The forest was beautiful and dense - home to the springs for which Arba Minch ("Forty Springs") is named, as well as big vines, good for swinging
. . . We then headed for Lake Chamo after lunch, not realizing that the boats that go onto the lake are the only things in Ethiopia that operate like clockwork (except, of course, for Ethiopian Airlines, which we'd previously learned operates better than clockwork) - we were just 5 minutes late, but our boat had already left without us. We were able to get on the next boat, where we encountered some Americans for the first time - as I'd guessed when I first saw them, they were there on a mission - visiting southern Ethiopia and Kenya as part of a church group that has been in the process of translating the Bible into the native tongue of the most traditional local tribes (I'll refrain from commenting).

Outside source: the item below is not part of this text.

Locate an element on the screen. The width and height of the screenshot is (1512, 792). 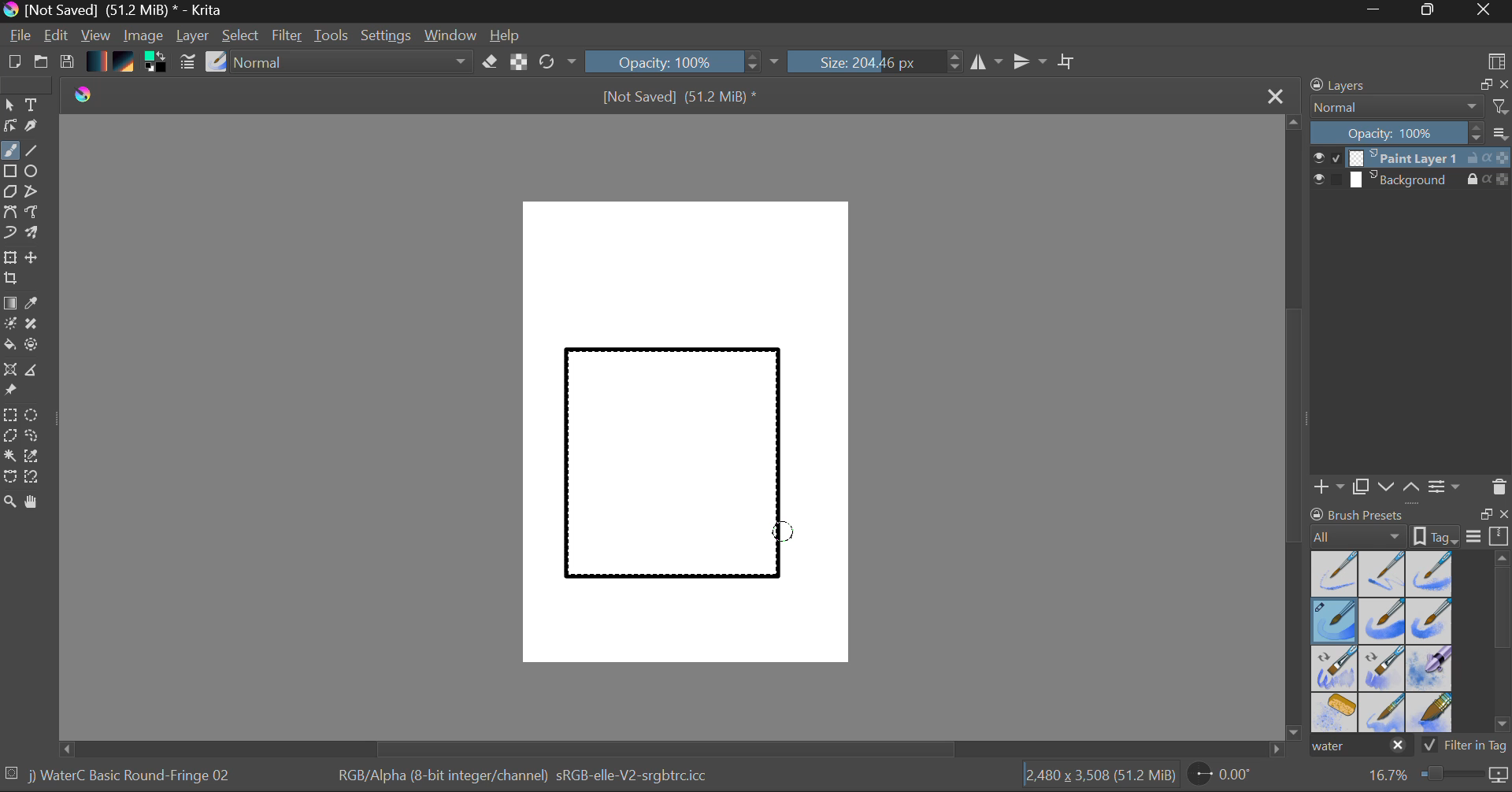
Filter in Tag Option is located at coordinates (1466, 747).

We went into town that night, hoping to use the internet, but the electricity went out earlier than usual, so we were out of luck for a while - good thing we were carrying around our head lamps, though, and were still able to take care of a few shopping needs in the dark. (Our lodge had a generator and typically had electricity until 10 pm (same as Shashamane), so it lasted a bit longer than the town).
After a deeee-licious breakfast of our new favorite food - bula fir fir (false banana plant paste with berbere spices - it's only found in the South, home of the enset plant, and it takes over 40 minutes just to ground the leaves), we focused on the natural world during our second day down South. We first hiked in the forest in Nechisar National Park and then headed onto Lake Chamo - one of the great Rift Valley Lakes - where scores of crocs and hippos can be found. (The specific area where the largest concentration of sunning crocs is located is known as "crocodile market"). We actually had an amazing view of the forest and lake from our room in Arba Minch - a new lodge built only a year ago, but already getting a bit rough around the edges. (We learned that there's often little to no maintenance of hotels once they're built - why people will often just automatically send you to whatever the newest hotel is in town.)